=== How to complete this task ===
From the records below, set down exactly the lines starting with the line that contains "Open the persistence display icon" and going on through the line that contains "Task: Toggle camera view in viewport". Nothing else is wanted.

[Items from a data source]
========================
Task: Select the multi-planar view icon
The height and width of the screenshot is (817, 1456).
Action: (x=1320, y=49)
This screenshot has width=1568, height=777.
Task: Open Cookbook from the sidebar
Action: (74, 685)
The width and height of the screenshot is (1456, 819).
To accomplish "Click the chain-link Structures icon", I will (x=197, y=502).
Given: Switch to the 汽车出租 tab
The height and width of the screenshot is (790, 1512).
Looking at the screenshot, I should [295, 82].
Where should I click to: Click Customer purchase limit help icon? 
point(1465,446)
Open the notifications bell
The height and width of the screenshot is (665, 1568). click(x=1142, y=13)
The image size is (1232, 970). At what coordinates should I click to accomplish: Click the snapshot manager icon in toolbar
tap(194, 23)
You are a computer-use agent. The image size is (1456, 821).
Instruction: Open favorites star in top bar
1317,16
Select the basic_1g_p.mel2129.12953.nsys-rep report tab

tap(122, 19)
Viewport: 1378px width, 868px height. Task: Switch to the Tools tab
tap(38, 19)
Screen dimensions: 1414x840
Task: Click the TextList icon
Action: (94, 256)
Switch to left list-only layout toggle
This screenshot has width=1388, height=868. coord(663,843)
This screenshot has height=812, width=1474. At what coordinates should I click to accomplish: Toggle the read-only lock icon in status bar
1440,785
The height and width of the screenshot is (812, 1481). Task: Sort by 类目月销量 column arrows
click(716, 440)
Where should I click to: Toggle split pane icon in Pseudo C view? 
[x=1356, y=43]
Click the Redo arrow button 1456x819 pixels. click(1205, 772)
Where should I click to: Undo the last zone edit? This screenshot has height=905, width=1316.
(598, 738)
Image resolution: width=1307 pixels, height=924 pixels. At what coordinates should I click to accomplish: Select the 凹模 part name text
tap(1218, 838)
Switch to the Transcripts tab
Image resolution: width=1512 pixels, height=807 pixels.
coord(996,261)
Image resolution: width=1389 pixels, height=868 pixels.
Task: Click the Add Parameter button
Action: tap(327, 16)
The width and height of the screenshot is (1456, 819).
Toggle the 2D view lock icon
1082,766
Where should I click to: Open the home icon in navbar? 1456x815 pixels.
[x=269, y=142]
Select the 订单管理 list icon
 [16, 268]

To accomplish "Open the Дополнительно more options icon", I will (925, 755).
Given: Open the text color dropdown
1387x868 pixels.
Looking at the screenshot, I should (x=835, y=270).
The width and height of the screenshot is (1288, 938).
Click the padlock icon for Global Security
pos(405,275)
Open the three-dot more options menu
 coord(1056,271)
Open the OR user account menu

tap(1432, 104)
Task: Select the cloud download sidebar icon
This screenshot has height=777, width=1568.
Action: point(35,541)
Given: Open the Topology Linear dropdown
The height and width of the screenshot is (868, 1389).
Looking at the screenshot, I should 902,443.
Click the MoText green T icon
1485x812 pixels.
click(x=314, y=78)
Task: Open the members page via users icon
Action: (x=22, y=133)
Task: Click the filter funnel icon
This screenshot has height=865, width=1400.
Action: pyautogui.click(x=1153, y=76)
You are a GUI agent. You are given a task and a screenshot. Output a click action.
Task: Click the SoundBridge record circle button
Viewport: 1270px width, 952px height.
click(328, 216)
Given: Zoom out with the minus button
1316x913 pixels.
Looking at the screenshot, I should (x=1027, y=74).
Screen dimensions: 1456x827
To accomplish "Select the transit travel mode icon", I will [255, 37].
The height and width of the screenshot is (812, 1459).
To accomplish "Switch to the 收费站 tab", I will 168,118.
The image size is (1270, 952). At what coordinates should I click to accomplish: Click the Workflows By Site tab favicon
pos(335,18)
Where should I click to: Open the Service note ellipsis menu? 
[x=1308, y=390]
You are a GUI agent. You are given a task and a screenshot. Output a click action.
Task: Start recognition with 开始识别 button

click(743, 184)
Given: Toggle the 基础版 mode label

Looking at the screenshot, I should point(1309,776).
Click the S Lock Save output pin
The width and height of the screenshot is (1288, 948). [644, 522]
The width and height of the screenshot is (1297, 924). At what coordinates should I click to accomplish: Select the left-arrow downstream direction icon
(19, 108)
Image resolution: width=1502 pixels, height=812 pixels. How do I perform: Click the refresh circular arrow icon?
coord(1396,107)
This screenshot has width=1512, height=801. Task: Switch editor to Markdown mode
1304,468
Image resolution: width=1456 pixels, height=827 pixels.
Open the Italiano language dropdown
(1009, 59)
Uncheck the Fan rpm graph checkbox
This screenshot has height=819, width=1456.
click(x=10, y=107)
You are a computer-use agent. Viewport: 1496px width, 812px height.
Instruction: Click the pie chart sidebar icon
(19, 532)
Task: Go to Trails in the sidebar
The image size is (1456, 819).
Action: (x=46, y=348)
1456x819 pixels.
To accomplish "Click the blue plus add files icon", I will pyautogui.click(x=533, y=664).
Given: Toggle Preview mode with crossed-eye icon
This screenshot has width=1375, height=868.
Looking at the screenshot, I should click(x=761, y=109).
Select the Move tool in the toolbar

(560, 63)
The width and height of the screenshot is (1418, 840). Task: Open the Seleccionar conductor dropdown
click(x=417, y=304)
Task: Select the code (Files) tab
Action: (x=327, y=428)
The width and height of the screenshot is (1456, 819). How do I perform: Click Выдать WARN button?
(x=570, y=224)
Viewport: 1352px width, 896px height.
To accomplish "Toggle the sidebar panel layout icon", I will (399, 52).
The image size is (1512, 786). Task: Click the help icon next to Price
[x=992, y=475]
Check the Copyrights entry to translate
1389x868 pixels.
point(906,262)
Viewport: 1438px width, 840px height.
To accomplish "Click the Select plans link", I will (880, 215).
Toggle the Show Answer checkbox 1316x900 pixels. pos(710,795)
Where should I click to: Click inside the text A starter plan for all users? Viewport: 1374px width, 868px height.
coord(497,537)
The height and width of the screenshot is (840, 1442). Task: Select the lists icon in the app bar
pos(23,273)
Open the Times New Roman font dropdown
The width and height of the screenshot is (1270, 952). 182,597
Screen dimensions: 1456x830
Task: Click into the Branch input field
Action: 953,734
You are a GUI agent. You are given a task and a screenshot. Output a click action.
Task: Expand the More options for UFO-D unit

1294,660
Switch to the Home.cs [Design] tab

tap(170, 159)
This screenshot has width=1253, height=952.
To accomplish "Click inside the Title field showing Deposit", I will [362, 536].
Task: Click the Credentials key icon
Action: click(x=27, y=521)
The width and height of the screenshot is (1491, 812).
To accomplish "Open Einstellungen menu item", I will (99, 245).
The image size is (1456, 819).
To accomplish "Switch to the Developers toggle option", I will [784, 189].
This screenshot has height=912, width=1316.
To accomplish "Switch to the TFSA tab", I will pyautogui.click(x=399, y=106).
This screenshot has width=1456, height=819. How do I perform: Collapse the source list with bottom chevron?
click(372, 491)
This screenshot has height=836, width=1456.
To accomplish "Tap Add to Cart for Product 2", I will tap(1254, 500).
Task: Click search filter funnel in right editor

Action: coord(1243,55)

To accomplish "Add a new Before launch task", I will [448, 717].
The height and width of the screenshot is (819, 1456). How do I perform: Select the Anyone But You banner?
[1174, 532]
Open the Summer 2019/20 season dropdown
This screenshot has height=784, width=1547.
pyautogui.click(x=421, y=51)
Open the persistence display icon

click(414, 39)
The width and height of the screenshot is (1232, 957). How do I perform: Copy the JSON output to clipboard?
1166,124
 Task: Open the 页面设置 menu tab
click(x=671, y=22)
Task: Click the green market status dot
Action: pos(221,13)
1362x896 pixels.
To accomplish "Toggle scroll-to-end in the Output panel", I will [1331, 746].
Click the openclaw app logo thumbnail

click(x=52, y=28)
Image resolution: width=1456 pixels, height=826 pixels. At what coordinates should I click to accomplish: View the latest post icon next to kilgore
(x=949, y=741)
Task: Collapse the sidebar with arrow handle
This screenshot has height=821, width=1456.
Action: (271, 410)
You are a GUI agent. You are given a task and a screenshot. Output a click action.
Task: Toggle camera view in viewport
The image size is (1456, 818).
========================
=== Written answer ===
Open the persistence display icon

click(414, 39)
The width and height of the screenshot is (1232, 957). How do I perform: Copy the JSON output to clipboard?
1166,124
 Task: Open the 页面设置 menu tab
click(x=671, y=22)
Task: Click the green market status dot
Action: pos(221,13)
1362x896 pixels.
To accomplish "Toggle scroll-to-end in the Output panel", I will [1331, 746].
Click the openclaw app logo thumbnail

click(x=52, y=28)
Image resolution: width=1456 pixels, height=826 pixels. At what coordinates should I click to accomplish: View the latest post icon next to kilgore
(x=949, y=741)
Task: Collapse the sidebar with arrow handle
This screenshot has height=821, width=1456.
Action: (271, 410)
You are a GUI agent. You are given a task and a screenshot. Output a click action.
Task: Toggle camera view in viewport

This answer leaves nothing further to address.